■ YOUR INSTRUCTIONS
Would you transcribe the line containing "This screenshot has width=175, height=1568." and every line after it, through the end of the records below, exactly and with nothing else?

■ RECORDS PROVIDED

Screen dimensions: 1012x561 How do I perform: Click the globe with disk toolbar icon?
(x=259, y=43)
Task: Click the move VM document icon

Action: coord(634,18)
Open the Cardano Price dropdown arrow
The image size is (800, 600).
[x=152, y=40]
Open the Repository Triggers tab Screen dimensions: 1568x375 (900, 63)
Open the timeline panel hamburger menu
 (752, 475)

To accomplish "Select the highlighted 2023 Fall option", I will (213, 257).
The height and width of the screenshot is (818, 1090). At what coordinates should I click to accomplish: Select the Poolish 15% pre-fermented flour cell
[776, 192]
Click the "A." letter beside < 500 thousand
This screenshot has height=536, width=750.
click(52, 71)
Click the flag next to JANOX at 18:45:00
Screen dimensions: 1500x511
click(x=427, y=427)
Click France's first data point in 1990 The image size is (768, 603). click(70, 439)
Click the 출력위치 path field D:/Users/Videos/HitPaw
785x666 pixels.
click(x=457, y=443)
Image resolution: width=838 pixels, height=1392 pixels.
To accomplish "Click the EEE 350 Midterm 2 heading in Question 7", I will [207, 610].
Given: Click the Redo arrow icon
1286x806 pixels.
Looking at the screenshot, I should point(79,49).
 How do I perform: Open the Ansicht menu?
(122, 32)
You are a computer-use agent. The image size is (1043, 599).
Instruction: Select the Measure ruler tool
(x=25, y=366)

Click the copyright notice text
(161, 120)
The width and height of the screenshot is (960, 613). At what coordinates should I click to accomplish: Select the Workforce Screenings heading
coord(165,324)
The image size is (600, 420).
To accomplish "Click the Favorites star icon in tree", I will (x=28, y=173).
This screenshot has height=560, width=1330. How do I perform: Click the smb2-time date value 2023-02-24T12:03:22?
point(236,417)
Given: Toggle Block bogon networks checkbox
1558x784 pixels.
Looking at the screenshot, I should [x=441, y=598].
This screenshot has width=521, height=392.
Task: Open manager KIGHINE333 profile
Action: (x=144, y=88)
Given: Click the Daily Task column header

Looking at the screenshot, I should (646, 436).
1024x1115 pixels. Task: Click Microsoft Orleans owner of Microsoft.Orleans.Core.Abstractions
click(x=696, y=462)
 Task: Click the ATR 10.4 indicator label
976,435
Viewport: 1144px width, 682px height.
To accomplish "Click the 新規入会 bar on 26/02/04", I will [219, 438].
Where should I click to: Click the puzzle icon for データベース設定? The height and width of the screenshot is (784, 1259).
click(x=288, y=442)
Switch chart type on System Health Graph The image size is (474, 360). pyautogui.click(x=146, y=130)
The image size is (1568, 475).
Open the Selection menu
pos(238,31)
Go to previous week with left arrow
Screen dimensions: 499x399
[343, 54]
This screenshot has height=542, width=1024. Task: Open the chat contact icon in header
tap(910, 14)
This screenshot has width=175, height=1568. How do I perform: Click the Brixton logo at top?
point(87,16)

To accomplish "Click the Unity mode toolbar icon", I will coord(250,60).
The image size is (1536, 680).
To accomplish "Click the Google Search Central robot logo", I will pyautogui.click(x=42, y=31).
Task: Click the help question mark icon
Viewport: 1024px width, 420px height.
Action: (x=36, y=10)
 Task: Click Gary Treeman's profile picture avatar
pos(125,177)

■ OUTPUT OF THE EXERCISE
This screenshot has width=175, height=1568. How do I perform: Click the Brixton logo at top?
point(87,16)

To accomplish "Click the Unity mode toolbar icon", I will coord(250,60).
The image size is (1536, 680).
To accomplish "Click the Google Search Central robot logo", I will pyautogui.click(x=42, y=31).
Task: Click the help question mark icon
Viewport: 1024px width, 420px height.
Action: (x=36, y=10)
 Task: Click Gary Treeman's profile picture avatar
pos(125,177)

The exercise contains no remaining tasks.